Zwanzig Milliarden Euro jährliches Handelsvolumen, eine wachsende Wirtschaft bei einer jungen Bevölkerung von 73 Millionen Menschen - selbst die türkeiskeptische deutsche Kanzlerin Angela Merkel (CDU) gab sich zum Abschluss ihres Besuchs vor einem Wirtschaftsforum am Dienstagabend am Bosporus beeindruckt. "Lassen Sie uns den Streit um die EU-Mitgliedschaft einmal beiseite legen und stattdessen pragmatisch vorgehen", schlug sie dem anwesenden türkischen Ministerpräsidenten Tayyip Erdogan vor. "Unsere wirtschaftlichen Beziehungen sind gut, aber sie können noch besser werden.
Die deutsche Wirtschaft habe doch der Türkei über die bisherige Zusammenarbeit hinaus noch einiges zu bieten, vor allem im Energiesektor. Ein Großprojekt, das nun endlich auf die Beine kommen soll, ist die "Nabucco" genannte Gaspipeline von Aserbaidschan nach Wien. An diesem Multimilliardengeschäft ist von deutscher Seite der Energiekonzern RWE beteiligt. Und RWE, hieß es am Rande des deutsch-türkischen Wirtschaftstreffens, drängt mit Macht weiter auf den türkischen Markt.
In den kommenden zwei Jahrzehnten muss die Türkei ihr Energienetz runderneuern und ausbauen, um den prognostizierten zusätzlichen Energiebedarf des Landes decken zu können. Das wird Milliarden kosten. Merkel bot an, dazu vor allem auf dem Sektor der erneuerbaren Energien stärker zusammenzuarbeiten. Bei der Windkraft setzen deutsche Unternehmen schon jetzt auf einen starken Ausbau an der türkischen Ägäisküste. Aber dabei soll es nicht bleiben. Die Türkei, so Merkel, denke ja auch über ein Thema nach, das in Deutschland selbst ein Tabu sei: den Neubau von Atomkraftwerken.

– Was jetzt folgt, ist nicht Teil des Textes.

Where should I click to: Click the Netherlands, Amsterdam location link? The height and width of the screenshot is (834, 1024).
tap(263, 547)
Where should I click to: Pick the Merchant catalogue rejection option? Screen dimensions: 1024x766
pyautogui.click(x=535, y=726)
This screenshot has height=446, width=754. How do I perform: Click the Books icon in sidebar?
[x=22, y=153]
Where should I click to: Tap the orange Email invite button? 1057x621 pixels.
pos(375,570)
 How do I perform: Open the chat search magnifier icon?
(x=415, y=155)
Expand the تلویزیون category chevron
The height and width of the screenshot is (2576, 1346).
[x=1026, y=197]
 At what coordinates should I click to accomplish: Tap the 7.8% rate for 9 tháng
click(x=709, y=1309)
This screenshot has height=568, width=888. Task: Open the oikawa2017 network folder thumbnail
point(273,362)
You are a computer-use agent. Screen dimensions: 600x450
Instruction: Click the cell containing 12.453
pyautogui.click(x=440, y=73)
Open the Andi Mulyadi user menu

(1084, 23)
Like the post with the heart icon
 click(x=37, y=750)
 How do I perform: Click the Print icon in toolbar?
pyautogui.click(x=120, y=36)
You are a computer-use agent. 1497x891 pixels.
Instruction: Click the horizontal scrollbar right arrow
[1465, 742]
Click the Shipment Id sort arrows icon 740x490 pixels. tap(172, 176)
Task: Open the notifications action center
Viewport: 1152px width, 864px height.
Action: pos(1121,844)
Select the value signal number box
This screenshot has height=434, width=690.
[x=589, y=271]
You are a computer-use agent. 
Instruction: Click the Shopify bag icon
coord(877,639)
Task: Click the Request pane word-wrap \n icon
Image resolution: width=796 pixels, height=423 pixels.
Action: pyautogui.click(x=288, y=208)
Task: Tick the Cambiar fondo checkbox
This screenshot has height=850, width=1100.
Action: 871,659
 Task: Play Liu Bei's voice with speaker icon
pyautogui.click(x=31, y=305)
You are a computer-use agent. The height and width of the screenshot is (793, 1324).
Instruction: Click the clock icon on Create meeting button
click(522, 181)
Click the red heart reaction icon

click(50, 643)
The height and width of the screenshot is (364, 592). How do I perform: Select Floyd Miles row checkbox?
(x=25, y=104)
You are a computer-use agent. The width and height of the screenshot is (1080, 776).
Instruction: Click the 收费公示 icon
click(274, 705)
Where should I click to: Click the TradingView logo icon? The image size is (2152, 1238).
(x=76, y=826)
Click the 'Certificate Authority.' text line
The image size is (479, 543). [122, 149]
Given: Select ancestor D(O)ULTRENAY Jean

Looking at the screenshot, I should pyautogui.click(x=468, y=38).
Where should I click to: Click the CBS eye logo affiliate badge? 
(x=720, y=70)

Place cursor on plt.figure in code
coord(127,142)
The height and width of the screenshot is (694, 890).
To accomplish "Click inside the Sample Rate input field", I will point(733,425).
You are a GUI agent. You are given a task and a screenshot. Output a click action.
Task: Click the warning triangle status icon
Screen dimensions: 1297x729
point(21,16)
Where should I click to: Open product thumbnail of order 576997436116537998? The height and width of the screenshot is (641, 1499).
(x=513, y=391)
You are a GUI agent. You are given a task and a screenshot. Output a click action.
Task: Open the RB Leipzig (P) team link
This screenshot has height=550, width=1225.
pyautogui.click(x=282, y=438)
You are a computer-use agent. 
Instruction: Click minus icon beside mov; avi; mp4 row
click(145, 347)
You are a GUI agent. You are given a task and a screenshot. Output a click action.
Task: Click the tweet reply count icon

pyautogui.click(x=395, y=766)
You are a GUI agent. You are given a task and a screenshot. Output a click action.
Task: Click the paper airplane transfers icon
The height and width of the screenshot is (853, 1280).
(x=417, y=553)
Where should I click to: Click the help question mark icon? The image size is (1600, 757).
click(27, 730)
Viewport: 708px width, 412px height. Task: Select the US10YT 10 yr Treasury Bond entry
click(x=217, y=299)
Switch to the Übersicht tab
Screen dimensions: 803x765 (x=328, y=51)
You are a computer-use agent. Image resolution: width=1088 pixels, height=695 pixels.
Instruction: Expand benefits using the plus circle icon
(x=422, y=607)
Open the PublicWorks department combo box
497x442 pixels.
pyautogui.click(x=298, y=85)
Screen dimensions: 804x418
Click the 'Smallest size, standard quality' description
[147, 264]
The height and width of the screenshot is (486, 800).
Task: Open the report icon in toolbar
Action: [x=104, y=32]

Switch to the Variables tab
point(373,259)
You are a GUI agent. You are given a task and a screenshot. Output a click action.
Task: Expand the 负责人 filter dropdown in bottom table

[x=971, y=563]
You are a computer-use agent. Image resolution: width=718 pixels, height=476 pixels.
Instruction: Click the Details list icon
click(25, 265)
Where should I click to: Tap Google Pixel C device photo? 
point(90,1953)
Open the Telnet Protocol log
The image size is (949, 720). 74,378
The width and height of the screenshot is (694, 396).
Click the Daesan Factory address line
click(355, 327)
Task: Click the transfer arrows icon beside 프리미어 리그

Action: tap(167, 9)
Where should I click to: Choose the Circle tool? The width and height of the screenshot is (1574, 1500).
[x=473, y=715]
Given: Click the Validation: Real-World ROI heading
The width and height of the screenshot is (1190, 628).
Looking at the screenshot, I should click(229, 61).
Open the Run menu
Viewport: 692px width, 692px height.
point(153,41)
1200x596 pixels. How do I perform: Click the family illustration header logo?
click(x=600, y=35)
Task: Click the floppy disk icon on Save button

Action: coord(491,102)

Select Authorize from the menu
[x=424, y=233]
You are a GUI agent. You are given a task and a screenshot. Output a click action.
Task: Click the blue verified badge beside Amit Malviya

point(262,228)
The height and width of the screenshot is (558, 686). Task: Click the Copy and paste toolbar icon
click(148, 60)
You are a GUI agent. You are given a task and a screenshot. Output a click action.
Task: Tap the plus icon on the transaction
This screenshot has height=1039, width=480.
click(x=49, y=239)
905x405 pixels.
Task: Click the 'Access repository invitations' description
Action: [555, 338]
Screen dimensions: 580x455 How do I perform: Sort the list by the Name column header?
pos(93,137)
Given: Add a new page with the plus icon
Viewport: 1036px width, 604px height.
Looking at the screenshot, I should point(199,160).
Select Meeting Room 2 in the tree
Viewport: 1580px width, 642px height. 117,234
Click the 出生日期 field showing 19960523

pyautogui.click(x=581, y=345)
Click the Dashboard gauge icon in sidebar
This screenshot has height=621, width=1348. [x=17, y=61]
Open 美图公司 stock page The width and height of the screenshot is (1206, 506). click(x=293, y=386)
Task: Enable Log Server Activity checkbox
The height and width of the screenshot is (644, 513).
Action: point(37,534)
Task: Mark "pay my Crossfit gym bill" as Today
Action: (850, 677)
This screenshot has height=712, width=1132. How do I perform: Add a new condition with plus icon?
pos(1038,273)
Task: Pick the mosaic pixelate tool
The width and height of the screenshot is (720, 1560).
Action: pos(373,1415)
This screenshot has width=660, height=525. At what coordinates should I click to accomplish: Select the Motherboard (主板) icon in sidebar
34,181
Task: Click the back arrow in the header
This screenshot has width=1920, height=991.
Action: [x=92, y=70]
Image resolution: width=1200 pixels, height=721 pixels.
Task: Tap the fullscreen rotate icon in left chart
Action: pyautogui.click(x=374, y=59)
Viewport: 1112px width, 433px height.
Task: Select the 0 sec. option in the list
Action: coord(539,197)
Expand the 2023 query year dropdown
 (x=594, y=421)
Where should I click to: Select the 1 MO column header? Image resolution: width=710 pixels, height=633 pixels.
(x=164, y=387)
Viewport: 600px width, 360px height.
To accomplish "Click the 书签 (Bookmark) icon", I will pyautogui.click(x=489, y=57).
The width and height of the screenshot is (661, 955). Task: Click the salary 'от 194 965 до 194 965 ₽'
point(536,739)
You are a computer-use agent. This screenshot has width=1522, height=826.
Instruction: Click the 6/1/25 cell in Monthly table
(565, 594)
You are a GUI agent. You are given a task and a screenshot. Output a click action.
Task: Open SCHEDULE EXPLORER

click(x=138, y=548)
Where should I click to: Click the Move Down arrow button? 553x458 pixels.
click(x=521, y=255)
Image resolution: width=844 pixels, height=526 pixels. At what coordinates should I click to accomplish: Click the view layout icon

Hier sind lukrative Aufträge zu erwarten, die sich RWE gemeinsam mit Siemens sichern will. Nach Meldungen einer gewöhnlich gut informierten türkischen Nachrichtenwebsite soll der frühere enge außenpolitische Berater von Tayyip Erdogan, Cuneyd Zapsu, in den Vorstand von RWE berufen werden und zukünftig das Türkeigeschäft des Konzerns besorgen. Zapsu, der schon zu Schröders Zeiten die Wirtschaftsbeziehungen zwischen beiden Ländern pflegte, war am Dienstag bereits in der deutschen Wirtschaftsdelegation mit dabei. Neben dem Energiesektor machte Merkel in Istanbul noch Lobbyarbeit für ein großes Schienenprojekt, das die deutsche Bahn gerne übernehmen würde, und für weitere deutsche Waffenverkäufe. Bei all den Großprojekten geriet etwas in den Hintergrund, dass die Basis dieser Beziehungen aber längst die vielen Firmen aus dem Mittelstand bilden.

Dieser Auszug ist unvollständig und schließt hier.